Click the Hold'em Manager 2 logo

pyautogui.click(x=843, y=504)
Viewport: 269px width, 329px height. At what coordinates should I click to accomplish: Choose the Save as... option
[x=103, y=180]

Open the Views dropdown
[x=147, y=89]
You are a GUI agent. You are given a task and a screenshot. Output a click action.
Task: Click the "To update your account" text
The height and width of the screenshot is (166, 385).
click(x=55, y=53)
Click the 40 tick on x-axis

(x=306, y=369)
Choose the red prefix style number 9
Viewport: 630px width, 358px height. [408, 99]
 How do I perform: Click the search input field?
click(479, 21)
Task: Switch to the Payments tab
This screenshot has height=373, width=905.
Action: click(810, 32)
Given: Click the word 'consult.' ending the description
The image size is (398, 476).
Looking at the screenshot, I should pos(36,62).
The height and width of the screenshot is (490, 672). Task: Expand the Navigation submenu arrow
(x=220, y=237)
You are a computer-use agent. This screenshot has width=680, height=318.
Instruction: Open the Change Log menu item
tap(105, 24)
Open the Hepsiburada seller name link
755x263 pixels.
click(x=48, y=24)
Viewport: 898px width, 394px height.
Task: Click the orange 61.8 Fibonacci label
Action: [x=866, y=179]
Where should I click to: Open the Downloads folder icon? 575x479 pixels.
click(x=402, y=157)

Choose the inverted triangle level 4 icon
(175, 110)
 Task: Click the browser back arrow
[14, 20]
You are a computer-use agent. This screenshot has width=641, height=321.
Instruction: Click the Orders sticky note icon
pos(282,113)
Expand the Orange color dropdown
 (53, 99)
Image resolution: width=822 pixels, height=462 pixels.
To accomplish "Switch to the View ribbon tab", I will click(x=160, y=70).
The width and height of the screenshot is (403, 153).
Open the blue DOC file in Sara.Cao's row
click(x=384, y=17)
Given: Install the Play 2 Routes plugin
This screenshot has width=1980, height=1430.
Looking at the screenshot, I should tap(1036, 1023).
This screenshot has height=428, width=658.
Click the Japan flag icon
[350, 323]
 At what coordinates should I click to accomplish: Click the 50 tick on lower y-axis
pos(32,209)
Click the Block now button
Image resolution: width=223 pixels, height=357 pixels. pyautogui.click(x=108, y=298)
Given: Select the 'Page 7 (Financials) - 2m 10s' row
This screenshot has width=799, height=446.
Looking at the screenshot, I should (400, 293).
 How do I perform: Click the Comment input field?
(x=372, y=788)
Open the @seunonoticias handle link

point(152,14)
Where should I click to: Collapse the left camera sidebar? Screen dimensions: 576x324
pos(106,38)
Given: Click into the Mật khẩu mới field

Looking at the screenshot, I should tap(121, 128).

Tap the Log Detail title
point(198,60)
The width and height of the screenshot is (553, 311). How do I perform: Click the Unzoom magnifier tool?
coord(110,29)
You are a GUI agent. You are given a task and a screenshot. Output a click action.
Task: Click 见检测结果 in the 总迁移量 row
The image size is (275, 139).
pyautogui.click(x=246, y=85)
========================================
## Goal
Turn the lines above into a numbered list, leaving out the blank lines.

## Worked solution
1. Click the Hold'em Manager 2 logo
2. pyautogui.click(x=843, y=504)
3. Viewport: 269px width, 329px height. At what coordinates should I click to accomplish: Choose the Save as... option
4. [x=103, y=180]
5. Open the Views dropdown
6. [x=147, y=89]
7. You are a GUI agent. You are given a task and a screenshot. Output a click action.
8. Task: Click the "To update your account" text
9. The height and width of the screenshot is (166, 385).
10. click(x=55, y=53)
11. Click the 40 tick on x-axis
12. (x=306, y=369)
13. Choose the red prefix style number 9
14. Viewport: 630px width, 358px height. [408, 99]
15.  How do I perform: Click the search input field?
16. click(479, 21)
17. Task: Switch to the Payments tab
18. This screenshot has height=373, width=905.
19. Action: click(810, 32)
20. Given: Click the word 'consult.' ending the description
21. The image size is (398, 476).
22. Looking at the screenshot, I should pos(36,62).
23. The height and width of the screenshot is (490, 672). Task: Expand the Navigation submenu arrow
24. (x=220, y=237)
25. You are a computer-use agent. This screenshot has width=680, height=318.
26. Instruction: Open the Change Log menu item
27. tap(105, 24)
28. Open the Hepsiburada seller name link
29. 755x263 pixels.
30. click(x=48, y=24)
31. Viewport: 898px width, 394px height.
32. Task: Click the orange 61.8 Fibonacci label
33. Action: [x=866, y=179]
34. Where should I click to: Open the Downloads folder icon? 575x479 pixels.
35. click(x=402, y=157)
36. Choose the inverted triangle level 4 icon
37. (175, 110)
38.  Task: Click the browser back arrow
39. [14, 20]
40. You are a computer-use agent. This screenshot has width=641, height=321.
41. Instruction: Click the Orders sticky note icon
42. pos(282,113)
43. Expand the Orange color dropdown
44.  (53, 99)
45. Image resolution: width=822 pixels, height=462 pixels.
46. To accomplish "Switch to the View ribbon tab", I will click(x=160, y=70).
47. The width and height of the screenshot is (403, 153).
48. Open the blue DOC file in Sara.Cao's row
49. click(x=384, y=17)
50. Given: Install the Play 2 Routes plugin
51. This screenshot has width=1980, height=1430.
52. Looking at the screenshot, I should tap(1036, 1023).
53. This screenshot has height=428, width=658.
54. Click the Japan flag icon
55. [350, 323]
56.  At what coordinates should I click to accomplish: Click the 50 tick on lower y-axis
57. pos(32,209)
58. Click the Block now button
59. Image resolution: width=223 pixels, height=357 pixels. pyautogui.click(x=108, y=298)
60. Given: Select the 'Page 7 (Financials) - 2m 10s' row
61. This screenshot has width=799, height=446.
62. Looking at the screenshot, I should (400, 293).
63.  How do I perform: Click the Comment input field?
64. (x=372, y=788)
65. Open the @seunonoticias handle link
66. point(152,14)
67. Where should I click to: Collapse the left camera sidebar? Screen dimensions: 576x324
68. pos(106,38)
69. Given: Click into the Mật khẩu mới field
70. Looking at the screenshot, I should tap(121, 128).
71. Tap the Log Detail title
72. point(198,60)
73. The width and height of the screenshot is (553, 311). How do I perform: Click the Unzoom magnifier tool?
74. coord(110,29)
75. You are a GUI agent. You are given a task and a screenshot. Output a click action.
76. Task: Click 见检测结果 in the 总迁移量 row
77. The image size is (275, 139).
78. pyautogui.click(x=246, y=85)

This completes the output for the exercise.